The FSDZ shared a block on Pennsylvania Avenue between 12th and 13th streets with numerous other mobile labs, and the location garnered a great deal of interest since all of the vehicles were located in proximity to each other. The lessons of foodborne bacteria fit perfectly into the scientific theme of the festival, and the colorful, custom-made FSDZ attracted children, teens, and adults alike. Nearly 6,000 people visited the USDA’s exhibit, asking questions, learning about safe food handling practices, and winning age-appropriate prizes at the Food Safety Wheel Game.
One little girl, age 8, spun the wheel and landed on SEPARATE. A USPHS Officer staffing the game asked, “If your mom is cutting up a chicken on a cutting board, and she asks you to help her cut up some lettuce for a salad, are you going to use the same cutting board?” “No way!” she replied. “Why not?” asked the food safety professional. “Because there could be chicken juice all over it! And it can have bacteria that could make everyone in my family sick,” the little girl exclaimed. The FSDZ staff all agreed that this young lady was a true microbiologist in the making!

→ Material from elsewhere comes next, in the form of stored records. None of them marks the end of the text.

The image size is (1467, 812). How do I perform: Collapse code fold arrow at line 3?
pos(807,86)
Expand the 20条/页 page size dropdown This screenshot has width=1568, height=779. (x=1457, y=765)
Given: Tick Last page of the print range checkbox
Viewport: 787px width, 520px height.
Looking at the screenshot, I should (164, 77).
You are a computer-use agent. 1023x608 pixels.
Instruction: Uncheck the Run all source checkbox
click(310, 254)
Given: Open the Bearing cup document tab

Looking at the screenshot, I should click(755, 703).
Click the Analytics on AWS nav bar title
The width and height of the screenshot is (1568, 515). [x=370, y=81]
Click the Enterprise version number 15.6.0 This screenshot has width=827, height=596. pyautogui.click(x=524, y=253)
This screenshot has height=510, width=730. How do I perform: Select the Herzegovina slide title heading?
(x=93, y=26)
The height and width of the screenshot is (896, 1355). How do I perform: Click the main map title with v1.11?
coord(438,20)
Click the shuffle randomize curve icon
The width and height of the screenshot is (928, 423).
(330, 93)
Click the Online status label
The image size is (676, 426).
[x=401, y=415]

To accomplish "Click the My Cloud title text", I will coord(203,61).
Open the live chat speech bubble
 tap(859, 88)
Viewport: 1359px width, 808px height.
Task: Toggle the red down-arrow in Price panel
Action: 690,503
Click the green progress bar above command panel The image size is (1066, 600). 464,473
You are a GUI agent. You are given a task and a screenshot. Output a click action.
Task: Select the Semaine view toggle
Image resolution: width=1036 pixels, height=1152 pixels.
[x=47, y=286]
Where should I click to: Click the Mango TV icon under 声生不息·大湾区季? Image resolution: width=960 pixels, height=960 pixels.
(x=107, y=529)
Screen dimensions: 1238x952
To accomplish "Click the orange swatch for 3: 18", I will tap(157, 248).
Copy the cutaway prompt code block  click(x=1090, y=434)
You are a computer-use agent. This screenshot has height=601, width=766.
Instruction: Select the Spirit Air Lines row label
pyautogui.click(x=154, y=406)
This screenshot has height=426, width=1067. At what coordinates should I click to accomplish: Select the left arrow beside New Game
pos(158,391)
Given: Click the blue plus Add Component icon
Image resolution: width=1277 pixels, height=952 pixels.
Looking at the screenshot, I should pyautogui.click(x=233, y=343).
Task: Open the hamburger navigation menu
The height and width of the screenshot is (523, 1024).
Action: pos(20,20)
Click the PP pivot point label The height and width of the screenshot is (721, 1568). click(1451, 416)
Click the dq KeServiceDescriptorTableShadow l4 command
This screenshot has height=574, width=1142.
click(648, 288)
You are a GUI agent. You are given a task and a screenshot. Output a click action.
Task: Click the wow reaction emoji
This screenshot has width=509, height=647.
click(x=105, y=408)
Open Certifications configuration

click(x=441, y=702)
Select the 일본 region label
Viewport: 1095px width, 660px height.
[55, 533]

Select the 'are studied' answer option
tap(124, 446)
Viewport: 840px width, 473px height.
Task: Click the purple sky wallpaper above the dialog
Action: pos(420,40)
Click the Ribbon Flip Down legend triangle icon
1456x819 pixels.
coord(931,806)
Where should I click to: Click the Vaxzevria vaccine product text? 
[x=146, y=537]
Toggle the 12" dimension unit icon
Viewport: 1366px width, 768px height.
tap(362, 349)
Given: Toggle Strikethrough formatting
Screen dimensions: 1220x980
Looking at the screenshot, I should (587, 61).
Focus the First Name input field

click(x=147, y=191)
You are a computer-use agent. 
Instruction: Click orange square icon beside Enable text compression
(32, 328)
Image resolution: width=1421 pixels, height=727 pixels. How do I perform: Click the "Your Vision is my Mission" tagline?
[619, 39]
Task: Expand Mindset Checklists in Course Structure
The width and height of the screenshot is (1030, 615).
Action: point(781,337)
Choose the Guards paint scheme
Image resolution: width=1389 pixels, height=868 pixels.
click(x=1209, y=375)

While the FSDZ reinforces safe food handling practices for adult consumers, the staff believes the attractive, kid-oriented vehicle helps “drive home” food safety messages to children at an impressionable age. Learning these habits at an early age will help them learn life-lessons that they can carry on through adulthood. The lessons learned by children this weekend at the USA Science and Engineering Festival hopefully also inspired a new generation of scientists.